The Astros’ Pythagorean mark of 27–20 only falls three wins shy of their actual 30–17. Look a little closer and you can find the source of that difference: Houston’s record in one-run games. The Astros are 11–5 in one-run contests, a record which trends toward .500 even for good teams. Houston has thus out-played expectations by three wins, an exact match for the degree to which the team’s actual record exceeds its Pythagorean.

Don’t write off that three-win difference as a fluke just yet, however. There is some actual performance behind the Astros’ success in one-run games. Buoyed by the additions of veteran free agents Luke Gregerson, who is now Houston’s closer, and Pat Neshek, Houston has the second-best bullpen ERA in baseball with a 2.10 mark, behind only the Royals’ 1.86. Good relief pitching is essential to success in close games, and while both the quality of a bullpen and a team’s success in one-run games can be difficult to sustain from year to year, it’s not uncommon for that combination to result in a surprise single-season performance. For proof, look at the Orioles in both 2012 and ’14.

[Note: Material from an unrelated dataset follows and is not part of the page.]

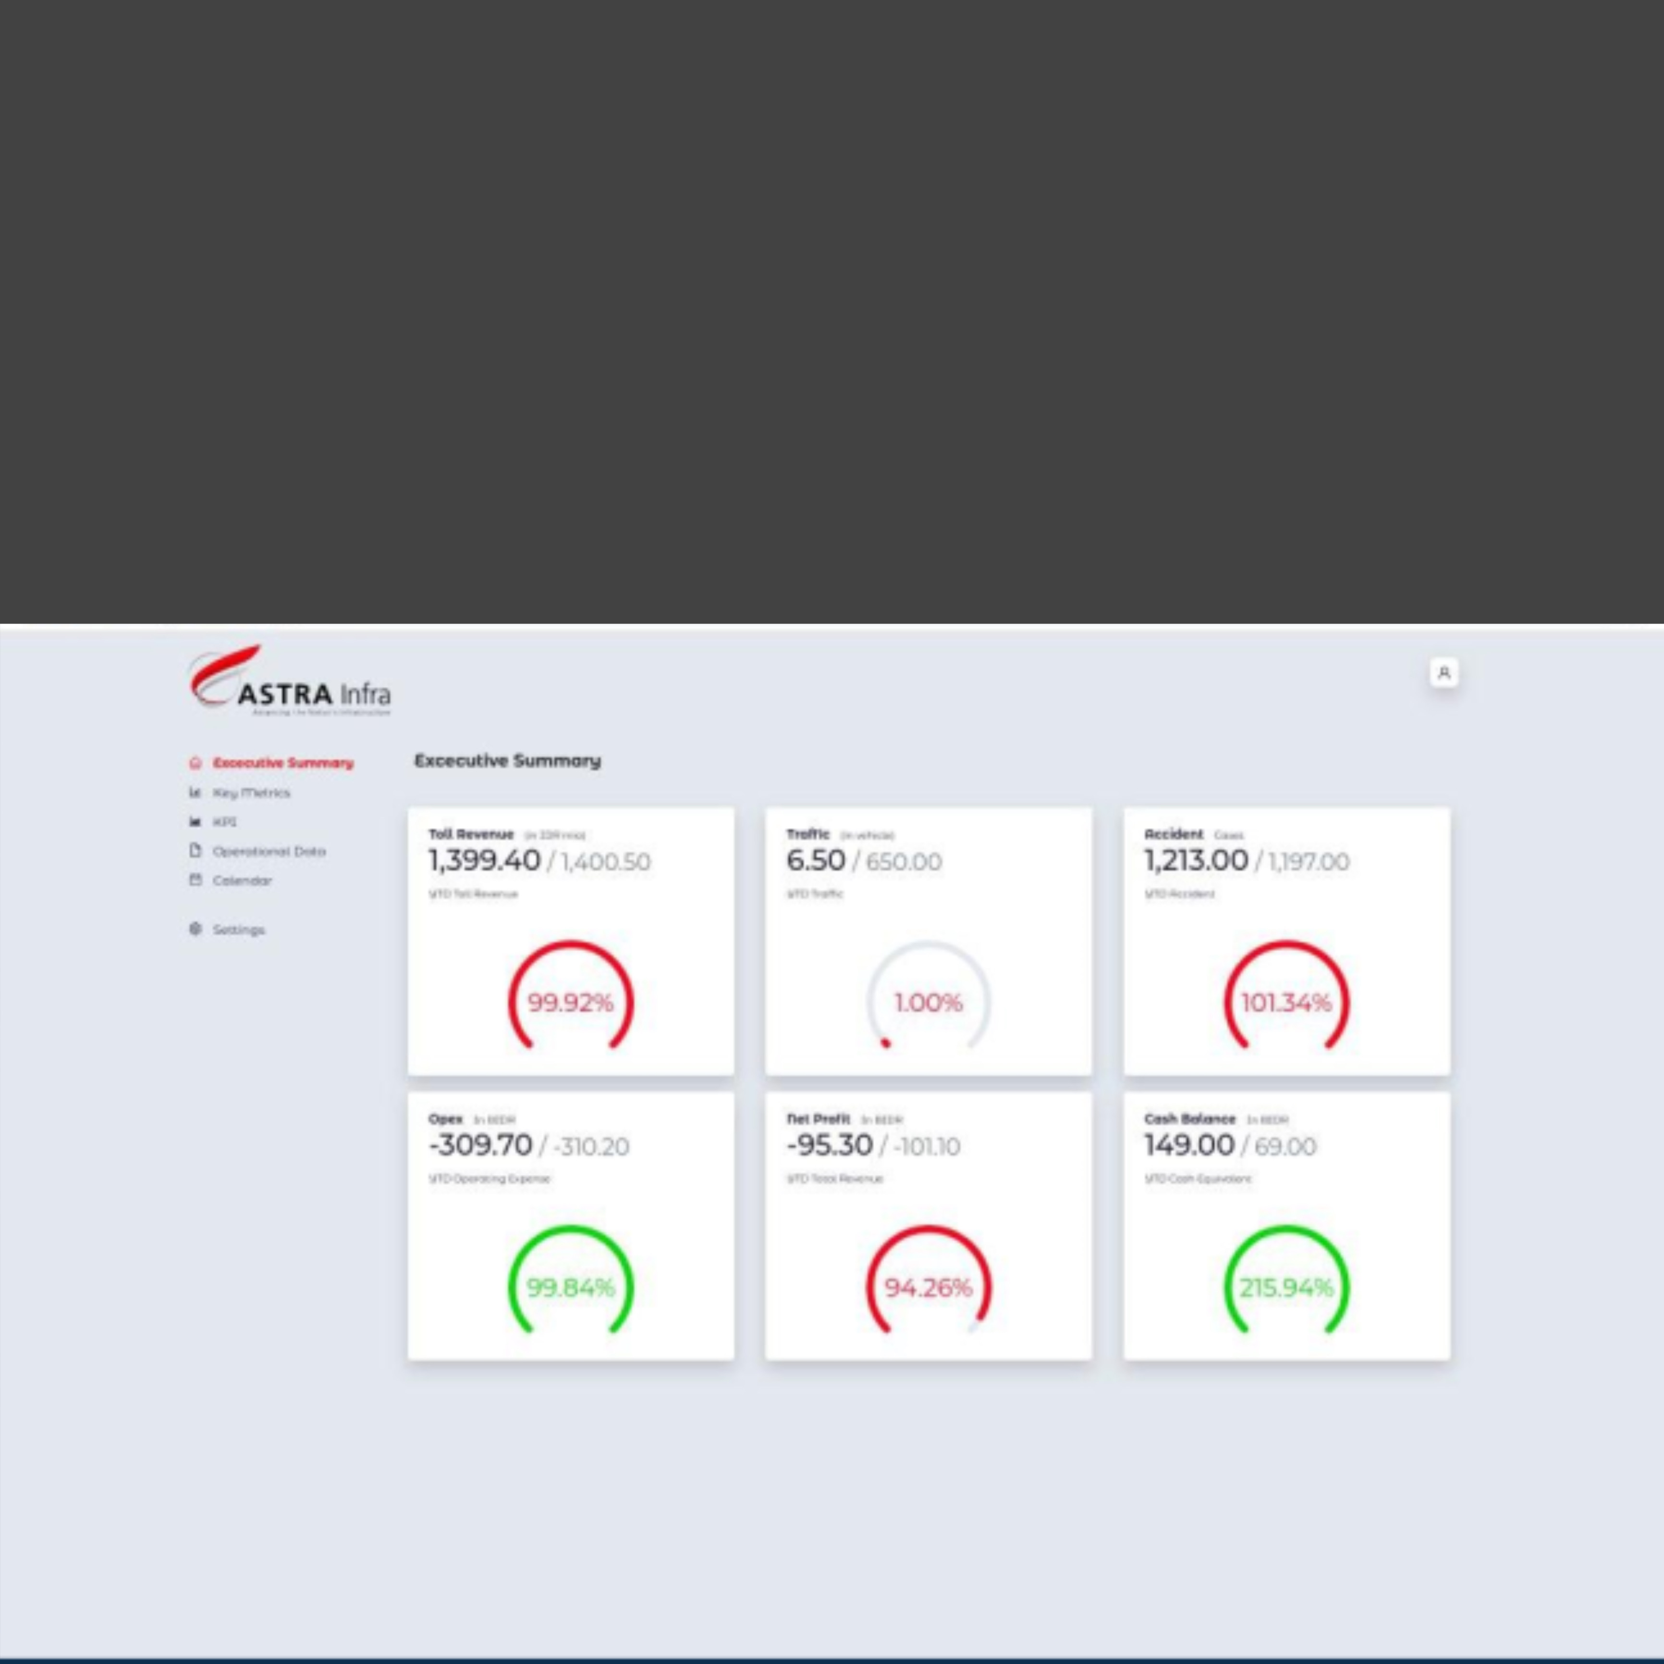Click the Settings gear icon

[x=195, y=929]
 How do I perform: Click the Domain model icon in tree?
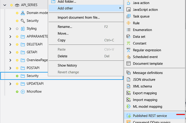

Things look even better for Houston if we go beyond simple Pythagorean record to third-order record, which calculates expected runs scored and allowed from the elements of run scoring (hits, walks, etc.) then extrapolates a team’s expected record. There we find that the underlying performances of the Astros and Cardinals have indeed been of comparable quality this season: Third-order record sees St. Louis as a 27–19 team and the Astros as a 28–19 team, a half-win better.

If little of that made sense to you, worry not. Here’s a from-the-gut explanation of why the Astros are pulling things off courtesy of USA Today, which offers a touching anecdote that illuminates what’s happening at the clubhouse that has thus far paid off for the team.

Dallas Keuchel, the ace of the pitching staff, strolled into the Astros’ clubhouse in Baltimore around 10:35 on Monday morning. “Sup, guys?” he said casually, a smile sneaking through his bushy beard. He was scheduled to start the 1:35 game.

First baseman Chris Carter accidentally bumped Gonzalez, and Gonzalez playfully feigned injury. Backup catcher Hank Conger suddenly broke into his batting stance in the middle of the room.

Relief pitcher Joe Thatcher walked by and narrowly avoided Conger’s moving bat. When he realized what almost happened, he burst out in laughter along with Conger and two others.

The scene is typical of a winning team perhaps a bit slap-happy after arriving the night before for a day game. The group, however, is emblematic of the Astros’ methodical, then urgent rebuild – a combination of homegrown players, buy-low trade acquisitions and free agents.

“We ultimately play a kid’s game for a living,” Keuchel said Tuesday. “We never take that for granted. But there is a business side to it, and when you don’t win, there’s a lot of changes.”

Whether it’s Pythagorean win formulas and third-order records or the fact that they’re all just a bunch of happy dudes having fun out there like a group of kids, the fact is that the Astros are playing strong.

That’s something that even the oddsmakers have started to accept. Back at the end of April, the Astros were still a 6:1 underdog to even win the AL West. These days, you won’t find a bookie in Vegas or anywhere else who will give you odds longer than 1½:1, and their odds to win the World Series has risen from a pathetic 40:1—where the dregs of the league tend to huddle—to a respectable 18:1, good for the eighth-most-likely champ in baseball right now. Which suggests that, at the moment, Vegas may not fully believe in the Astros—but they know a contender when they see one. 

Of course, to stay there, the Astros will need to stay ahead of their most surprising competition: namely, an ascending Rangers team that’s won eight of its last ten games, and turned a 7-15 start into a 27-25 record at this point in the year. There’s still a while to go before it’s time to ask “Are the Rangers for real,” but one thing is for sure—those who thought that 2015 was going to be a sleepy year for Texas baseball have plenty to pay attention to.